JCT Interviews…Richard Young

In this series we shed some light on some of the key people who are involved with or give their time to support JCT, to ensure that all areas of the construction industry are represented and can contribute to the development of our contracts. We will look at how our interviewees contribute to JCT specifically and gain their views on JCT’s wider role within the industry.

Richard Young BSc Hons MICE
Senior director, CBRE Project Management
Member, JCT Council

Richard Young originally trained as a civil engineer at Kings College, London, and has worked in both contracting and design on projects that included the Channel Tunnel, amongst others. He became a project manager in 1996.

Richard’s current role is senior director at CBRE, leading the Investor and Developer Project Management team in London. His team helps clients deliver a broad range of projects, often from the outset, including offices, residential, healthcare, senior living, and theatre buildings. Their work, based mostly in central London but also covering the southern home counties, ranges from small projects to those of more than £200m in size.

Richard has worked across most real estate sectors including offices, residential, healthcare, and higher education, and has experience both as a consultant project manager and a contractor. He is a member of the British Council for Offices and of the JCT Consultant’s College.

JCT: Richard, how did you first come to be involved with JCT? Why do you think it is important to be involved?

RY: I have spent many years in my career dealing with JCT contracts, helping to draft and administer contracts as employer’s agent or contract administrator. I have also dealt with claims and disputes. After working with Victoria Peckett of CMS (chair, JCT Drafting Sub-Committee), and having talked to her about JCT, I was keen to share my experience. Victoria put me in touch with the Consultant’s College and, as it did not have an APM representative, there was a vacancy. I have always felt strongly that the continuing evolution of building contracts needs to reflect the feedback and experience of those using them in the field.

JCT: Can you tell us about any specific work you are currently doing with JCT (e.g. any work with working groups/committees/Council/Board)?

RY: I chair the Consultant’s College meetings held before each quarterly Council meeting as well as adding my input into the general matters.  I sit on the JCT BIM Working Group and looked recently at a JCT bond and PCG.  Nick Deeming (chair, JCT BIM Working Group) and I are the only consultant members who administer contracts from the outset rather than getting involved on the dispute side, so we bring a different view on matters to the Council.

JCT: Do you have any personal career highlights?

RY: It is very difficult to pick one in particular, but two stand out – going to see a client, who had recently moved firms, and being given a project immediately based on our past relationship and experience together, and having another shortlisted for the Stirling Prize.

JCT: What are you most proud of about the construction industry as a whole and where do you think it most needs to improve?

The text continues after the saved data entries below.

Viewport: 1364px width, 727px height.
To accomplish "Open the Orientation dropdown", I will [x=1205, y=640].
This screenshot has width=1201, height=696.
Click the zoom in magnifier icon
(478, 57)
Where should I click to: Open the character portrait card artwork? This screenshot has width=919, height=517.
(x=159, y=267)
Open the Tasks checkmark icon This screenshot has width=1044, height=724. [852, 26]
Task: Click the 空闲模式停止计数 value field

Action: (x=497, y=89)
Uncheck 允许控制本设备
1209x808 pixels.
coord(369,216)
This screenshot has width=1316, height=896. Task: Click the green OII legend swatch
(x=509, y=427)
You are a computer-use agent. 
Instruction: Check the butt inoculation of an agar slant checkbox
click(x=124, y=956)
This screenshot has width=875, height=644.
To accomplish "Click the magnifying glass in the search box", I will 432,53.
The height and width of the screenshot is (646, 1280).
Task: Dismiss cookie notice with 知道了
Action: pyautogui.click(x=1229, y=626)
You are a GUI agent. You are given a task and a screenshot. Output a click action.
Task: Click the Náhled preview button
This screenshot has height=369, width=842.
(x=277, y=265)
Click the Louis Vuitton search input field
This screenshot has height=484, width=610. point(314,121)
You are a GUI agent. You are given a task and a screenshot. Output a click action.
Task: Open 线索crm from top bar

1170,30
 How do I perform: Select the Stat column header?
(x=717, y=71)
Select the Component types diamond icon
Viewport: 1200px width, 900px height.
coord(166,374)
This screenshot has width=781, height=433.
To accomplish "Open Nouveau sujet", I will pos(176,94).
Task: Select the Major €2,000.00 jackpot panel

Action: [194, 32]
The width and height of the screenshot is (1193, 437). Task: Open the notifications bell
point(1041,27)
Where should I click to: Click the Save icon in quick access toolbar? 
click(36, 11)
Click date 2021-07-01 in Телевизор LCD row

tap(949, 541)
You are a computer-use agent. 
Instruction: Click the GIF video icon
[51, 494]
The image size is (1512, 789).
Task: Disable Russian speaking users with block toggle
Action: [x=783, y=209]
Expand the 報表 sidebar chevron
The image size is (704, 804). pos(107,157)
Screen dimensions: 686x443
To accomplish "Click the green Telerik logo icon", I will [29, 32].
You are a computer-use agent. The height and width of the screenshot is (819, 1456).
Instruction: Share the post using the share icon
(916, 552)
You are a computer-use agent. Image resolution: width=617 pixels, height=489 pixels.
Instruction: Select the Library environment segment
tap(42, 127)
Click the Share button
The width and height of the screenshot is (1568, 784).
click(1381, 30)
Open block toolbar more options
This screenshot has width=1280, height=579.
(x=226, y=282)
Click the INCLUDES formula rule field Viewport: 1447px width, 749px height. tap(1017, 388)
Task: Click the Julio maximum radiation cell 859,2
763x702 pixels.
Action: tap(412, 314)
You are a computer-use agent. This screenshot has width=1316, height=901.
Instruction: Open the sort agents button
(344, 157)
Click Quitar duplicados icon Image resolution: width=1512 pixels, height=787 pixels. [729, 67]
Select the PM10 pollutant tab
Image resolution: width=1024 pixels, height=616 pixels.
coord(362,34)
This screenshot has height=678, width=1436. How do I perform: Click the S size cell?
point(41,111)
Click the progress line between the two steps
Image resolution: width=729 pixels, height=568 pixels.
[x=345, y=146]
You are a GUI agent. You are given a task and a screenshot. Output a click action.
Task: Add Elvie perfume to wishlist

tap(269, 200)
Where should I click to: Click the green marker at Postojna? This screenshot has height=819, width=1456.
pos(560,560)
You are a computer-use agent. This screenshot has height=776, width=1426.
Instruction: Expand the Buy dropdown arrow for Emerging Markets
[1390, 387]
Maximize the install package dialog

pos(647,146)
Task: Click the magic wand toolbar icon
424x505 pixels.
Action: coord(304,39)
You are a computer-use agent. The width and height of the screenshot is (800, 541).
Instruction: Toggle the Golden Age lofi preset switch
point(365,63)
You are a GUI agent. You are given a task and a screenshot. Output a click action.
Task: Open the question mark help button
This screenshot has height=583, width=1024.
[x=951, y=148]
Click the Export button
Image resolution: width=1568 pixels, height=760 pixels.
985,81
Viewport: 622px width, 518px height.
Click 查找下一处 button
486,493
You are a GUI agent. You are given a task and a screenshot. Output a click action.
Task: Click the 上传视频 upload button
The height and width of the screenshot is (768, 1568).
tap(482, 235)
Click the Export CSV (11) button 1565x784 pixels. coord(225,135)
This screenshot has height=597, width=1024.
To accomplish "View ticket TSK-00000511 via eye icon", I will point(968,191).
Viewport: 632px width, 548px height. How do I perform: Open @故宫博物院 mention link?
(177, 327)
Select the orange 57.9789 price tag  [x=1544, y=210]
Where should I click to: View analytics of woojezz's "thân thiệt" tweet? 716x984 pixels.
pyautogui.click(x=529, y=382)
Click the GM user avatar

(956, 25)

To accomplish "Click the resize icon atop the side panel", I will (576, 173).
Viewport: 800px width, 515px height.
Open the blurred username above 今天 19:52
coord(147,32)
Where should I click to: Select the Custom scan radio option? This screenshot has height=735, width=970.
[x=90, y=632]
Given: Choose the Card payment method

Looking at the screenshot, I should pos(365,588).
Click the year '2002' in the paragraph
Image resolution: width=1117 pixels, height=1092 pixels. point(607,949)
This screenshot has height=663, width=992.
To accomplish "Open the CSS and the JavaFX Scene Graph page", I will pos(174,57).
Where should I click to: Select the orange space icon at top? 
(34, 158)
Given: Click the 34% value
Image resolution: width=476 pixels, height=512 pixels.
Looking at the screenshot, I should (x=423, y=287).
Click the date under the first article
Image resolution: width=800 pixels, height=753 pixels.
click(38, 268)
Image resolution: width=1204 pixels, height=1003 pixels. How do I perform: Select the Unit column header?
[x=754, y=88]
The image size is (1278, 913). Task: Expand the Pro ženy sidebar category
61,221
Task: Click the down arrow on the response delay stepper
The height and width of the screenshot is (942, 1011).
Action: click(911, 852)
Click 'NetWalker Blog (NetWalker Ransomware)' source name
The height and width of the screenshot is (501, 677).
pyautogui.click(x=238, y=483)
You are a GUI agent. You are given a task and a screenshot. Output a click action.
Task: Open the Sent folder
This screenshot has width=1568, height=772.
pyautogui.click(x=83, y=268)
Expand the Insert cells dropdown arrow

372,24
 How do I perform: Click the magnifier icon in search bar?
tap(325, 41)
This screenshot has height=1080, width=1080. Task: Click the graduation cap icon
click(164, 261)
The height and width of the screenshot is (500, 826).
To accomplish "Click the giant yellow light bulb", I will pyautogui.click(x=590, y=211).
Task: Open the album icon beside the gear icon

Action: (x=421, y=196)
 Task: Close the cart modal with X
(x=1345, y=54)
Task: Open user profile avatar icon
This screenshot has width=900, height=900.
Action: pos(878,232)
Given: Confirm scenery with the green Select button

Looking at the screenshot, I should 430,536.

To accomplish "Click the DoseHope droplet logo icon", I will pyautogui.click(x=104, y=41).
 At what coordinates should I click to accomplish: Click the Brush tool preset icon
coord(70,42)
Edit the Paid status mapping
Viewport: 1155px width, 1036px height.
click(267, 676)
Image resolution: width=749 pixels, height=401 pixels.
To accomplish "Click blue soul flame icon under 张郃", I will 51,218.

RY: The industry’s greatest strengths are ingenuity and creativity. Technology and material science have liberated the design team and allowed it to conceive of buildings that were simply not possible before.  They still need to be built though, and it is the construction industry’s task to find ways to do that – often inventing new methods and techniques to do so.  If there is an aspect of the industry that needs to change, I am afraid it is the same one that goes as far back as Egan and before: we need to find better ways to collaborate, allocate risk, promote innovation, and be more efficient.  We have to build project cultures based on collective responsibility for success.  Building contracts have a fundamental part in helping to achieve that.

JCT: What do you see as the main challenges for the construction industry over the next five years?

RY: Building sustainably and addressing the massive skills shortages the industry faces. The post-Brexit UK will need to build, especially as our economic base evolves. New homes, industry, distribution, and infrastructure; so much of our economy is changing so quickly and we have been slow to adapt and keep up. We will also be able to do so much more once we fully unlock the potential of digital technology for our industry, but that is a challenge for us too. There is so much to do but the opportunities are really exciting.

JCT: Does JCT have a wider role to play in the industry beyond producing contracts?

RY: JCT is at the heart of a rapidly changing industry and has the opportunity to be a powerful advocate for best practice, not only through training and development but also at a strategic level.  We face major challenges as an industry so every contribution of new ideas, approaches, and strategies to meet those challenges is valuable, especially coming from subject experts like JCT that sit at the meeting point between client bodies and constructors.